- **Extract provided**
= = = =

Hostilities resumed on Tuesday, with each side blaming the other for the collapse of peace talks in Cairo.
Israel has vowed to pursue its campaign until "full security" is achieved.
Six weeks of fierce fighting have left at least 2,103 people dead, all but 67 of them Palestinians and most of them said to be civilians.
The three commanders killed were key to operations including smuggling, tunnel construction and capturing the Israeli soldier Gilad Shalit, the BBC's Yolande Knell reports.
Mr Attar was the most senior commander in the south and was seen taking Mr Shalit from the car and handing him over to the Egyptians during the prisoner exchange in 2011.
Mr Shamala was the Rafah commander said to have been responsible for planning the capture of Mr Shalit.
Mr Barhoum, a close relative of Hamas spokesman Fawzi Barhoum, was a senior local commander.

= = = =

- **What the exercise asks**
Pick up the news excerpt above on the three Hamas commanders killed in Gaza and continue it from its final sentence.

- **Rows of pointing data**

= = = =

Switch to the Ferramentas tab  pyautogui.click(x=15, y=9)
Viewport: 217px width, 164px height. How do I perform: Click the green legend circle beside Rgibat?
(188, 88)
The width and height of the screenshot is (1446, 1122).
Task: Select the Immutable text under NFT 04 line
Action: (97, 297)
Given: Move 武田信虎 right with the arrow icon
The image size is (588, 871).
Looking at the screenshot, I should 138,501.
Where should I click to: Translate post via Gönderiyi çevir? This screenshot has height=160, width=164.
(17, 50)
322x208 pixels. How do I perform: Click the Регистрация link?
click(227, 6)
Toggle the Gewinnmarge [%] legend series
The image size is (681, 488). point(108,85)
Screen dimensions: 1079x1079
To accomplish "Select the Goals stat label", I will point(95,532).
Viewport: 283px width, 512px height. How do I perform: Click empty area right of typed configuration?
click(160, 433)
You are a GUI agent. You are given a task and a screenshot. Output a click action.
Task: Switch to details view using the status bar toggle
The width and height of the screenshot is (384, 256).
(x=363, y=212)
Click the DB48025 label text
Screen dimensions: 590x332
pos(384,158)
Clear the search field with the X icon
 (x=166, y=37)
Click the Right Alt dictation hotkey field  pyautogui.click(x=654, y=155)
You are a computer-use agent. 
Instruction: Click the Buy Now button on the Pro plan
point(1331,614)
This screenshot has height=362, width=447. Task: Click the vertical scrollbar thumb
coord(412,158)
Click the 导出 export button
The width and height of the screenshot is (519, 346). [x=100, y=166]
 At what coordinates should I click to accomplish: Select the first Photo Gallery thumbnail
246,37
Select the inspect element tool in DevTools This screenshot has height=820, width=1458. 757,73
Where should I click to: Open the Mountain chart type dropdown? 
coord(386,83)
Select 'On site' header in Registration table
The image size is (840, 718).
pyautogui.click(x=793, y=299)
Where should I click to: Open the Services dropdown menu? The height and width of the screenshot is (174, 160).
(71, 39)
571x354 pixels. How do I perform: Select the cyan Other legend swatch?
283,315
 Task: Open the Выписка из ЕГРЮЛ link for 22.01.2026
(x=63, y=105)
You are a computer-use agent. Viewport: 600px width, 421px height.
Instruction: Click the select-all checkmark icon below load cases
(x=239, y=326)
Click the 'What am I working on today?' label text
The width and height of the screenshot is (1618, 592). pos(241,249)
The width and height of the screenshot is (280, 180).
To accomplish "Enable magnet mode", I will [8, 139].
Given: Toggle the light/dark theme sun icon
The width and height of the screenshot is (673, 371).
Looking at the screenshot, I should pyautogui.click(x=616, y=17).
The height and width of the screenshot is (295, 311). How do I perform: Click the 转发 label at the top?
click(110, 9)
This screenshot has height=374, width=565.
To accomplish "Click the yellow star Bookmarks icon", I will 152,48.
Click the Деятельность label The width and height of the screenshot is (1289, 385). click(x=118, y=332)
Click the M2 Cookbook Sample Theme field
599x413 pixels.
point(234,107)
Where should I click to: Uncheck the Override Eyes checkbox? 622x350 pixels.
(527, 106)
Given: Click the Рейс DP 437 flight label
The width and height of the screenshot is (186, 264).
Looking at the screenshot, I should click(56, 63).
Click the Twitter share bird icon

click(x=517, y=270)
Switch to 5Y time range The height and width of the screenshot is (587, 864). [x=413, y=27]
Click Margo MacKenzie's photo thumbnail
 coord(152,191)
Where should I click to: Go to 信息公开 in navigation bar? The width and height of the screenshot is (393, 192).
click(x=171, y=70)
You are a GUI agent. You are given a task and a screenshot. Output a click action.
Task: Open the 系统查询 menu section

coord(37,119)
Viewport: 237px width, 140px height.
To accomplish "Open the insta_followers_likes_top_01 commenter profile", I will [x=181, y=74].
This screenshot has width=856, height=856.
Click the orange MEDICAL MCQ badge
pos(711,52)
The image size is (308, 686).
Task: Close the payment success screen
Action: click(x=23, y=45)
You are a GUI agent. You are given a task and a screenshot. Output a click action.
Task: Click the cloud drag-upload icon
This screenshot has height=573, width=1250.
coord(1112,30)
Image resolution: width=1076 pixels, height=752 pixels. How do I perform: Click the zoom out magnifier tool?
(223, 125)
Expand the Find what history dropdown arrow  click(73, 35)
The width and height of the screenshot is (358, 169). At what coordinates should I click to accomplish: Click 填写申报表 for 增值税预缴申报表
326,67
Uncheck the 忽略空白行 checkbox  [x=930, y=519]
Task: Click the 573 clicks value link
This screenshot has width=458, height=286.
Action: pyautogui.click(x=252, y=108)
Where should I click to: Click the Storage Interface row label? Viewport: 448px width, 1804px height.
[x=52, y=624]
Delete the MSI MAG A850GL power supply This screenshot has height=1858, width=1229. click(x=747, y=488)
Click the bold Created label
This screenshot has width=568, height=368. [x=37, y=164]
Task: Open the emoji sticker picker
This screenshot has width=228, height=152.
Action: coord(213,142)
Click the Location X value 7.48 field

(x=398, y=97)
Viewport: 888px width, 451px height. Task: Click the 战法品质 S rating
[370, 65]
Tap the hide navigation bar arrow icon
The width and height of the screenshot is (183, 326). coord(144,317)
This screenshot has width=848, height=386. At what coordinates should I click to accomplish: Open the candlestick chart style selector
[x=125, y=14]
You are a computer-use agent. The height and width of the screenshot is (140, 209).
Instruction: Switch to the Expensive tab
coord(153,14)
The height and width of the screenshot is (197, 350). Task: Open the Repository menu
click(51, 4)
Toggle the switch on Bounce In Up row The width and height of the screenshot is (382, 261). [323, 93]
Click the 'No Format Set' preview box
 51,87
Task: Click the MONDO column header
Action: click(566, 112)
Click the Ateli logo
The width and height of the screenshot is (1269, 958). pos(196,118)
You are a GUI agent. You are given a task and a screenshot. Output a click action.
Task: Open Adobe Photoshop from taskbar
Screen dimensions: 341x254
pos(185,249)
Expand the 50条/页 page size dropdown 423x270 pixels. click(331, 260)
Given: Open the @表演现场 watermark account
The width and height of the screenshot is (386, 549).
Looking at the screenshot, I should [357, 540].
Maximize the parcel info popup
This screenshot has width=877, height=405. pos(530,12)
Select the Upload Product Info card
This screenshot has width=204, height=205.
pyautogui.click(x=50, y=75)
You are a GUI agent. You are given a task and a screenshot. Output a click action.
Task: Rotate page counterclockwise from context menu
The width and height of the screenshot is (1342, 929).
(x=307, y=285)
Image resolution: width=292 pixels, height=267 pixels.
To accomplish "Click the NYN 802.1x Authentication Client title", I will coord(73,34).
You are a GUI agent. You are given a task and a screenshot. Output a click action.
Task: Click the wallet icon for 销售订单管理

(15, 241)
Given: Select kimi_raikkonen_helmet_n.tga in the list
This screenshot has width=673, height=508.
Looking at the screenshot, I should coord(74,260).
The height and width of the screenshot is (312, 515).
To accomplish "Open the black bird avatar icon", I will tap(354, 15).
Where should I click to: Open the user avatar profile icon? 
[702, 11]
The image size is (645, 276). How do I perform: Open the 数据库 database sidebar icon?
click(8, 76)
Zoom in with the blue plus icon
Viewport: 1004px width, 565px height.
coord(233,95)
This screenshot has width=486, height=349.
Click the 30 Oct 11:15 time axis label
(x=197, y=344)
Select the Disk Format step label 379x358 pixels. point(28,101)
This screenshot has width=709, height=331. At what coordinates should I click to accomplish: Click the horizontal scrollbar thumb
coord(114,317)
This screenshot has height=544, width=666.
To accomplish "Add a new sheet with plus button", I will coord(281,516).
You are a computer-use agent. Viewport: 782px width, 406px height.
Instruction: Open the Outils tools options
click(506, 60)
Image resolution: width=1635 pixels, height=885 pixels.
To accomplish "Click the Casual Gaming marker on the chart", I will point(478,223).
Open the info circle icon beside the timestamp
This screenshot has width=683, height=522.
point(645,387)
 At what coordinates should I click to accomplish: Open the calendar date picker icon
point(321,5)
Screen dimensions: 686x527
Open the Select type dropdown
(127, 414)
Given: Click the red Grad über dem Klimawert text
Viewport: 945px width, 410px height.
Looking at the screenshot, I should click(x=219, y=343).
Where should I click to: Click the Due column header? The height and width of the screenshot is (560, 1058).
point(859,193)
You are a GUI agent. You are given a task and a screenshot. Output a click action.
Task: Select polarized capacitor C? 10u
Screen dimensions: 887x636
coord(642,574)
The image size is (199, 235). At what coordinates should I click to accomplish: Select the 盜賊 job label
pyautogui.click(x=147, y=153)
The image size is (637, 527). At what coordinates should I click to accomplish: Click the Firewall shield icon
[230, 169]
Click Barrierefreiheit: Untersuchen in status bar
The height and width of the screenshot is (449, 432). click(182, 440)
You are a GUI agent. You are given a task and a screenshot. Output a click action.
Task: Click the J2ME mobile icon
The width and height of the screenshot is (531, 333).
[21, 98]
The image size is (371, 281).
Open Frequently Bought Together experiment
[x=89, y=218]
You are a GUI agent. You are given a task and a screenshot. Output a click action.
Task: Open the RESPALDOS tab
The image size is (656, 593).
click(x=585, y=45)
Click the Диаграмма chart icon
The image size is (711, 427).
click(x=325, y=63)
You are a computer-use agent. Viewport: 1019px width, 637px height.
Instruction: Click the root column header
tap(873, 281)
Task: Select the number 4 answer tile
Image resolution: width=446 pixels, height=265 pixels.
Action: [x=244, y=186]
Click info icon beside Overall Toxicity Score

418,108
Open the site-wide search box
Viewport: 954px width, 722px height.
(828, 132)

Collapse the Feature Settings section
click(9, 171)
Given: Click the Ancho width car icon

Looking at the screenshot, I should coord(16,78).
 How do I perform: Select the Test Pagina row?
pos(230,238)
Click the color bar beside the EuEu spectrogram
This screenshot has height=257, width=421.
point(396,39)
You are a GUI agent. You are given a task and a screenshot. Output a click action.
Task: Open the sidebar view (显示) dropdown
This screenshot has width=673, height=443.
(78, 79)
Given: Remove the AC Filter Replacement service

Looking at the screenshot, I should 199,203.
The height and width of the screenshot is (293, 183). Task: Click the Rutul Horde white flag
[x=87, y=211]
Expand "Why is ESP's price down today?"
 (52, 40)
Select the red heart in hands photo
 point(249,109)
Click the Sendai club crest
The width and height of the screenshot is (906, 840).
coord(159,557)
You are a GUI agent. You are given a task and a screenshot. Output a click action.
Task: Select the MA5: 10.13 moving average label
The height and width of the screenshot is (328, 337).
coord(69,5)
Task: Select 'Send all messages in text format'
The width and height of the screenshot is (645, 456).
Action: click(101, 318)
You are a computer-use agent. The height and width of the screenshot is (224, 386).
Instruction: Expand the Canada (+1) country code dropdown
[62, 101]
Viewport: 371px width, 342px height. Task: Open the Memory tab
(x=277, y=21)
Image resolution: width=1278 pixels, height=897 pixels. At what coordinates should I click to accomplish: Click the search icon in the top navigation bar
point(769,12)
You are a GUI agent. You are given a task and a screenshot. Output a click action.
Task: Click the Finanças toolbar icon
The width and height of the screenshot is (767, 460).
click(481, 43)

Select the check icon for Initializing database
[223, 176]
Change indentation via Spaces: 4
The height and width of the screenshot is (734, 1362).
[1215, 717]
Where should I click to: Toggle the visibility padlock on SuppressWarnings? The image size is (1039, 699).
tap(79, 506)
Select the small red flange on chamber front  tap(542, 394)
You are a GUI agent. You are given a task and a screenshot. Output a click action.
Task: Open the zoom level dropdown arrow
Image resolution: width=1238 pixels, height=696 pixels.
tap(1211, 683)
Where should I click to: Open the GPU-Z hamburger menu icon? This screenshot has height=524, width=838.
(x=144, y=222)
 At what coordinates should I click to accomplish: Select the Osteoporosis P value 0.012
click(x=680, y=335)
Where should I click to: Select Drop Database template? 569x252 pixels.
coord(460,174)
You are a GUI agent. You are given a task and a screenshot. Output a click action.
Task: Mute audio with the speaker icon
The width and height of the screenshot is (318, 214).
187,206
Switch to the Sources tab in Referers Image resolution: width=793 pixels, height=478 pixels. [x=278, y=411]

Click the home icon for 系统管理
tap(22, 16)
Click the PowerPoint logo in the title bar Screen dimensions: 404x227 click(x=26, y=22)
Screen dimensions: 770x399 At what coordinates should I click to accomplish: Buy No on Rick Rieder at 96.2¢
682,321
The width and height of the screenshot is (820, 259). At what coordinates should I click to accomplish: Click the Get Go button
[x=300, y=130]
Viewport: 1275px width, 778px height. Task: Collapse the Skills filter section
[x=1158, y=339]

= = = =

- **Result**
Israel's military said it had carried out 20 attacks on targets in Gaza during the night in response to militant rocket attacks.
Since the peace talks failed, 213 rockets have been fired at Israel, it added.
There are reports of damage to buildings and possible casualties in other parts of Gaza.
The wife and child of Hamas military commander Mohammed Deif were killed in an Israeli air strike on Tuesday, which he himself reportedly survived.
In another development, Hamas warned foreign airline companies to stop flying to and from Tel Aviv's Ben Gurion Airport from Thursday.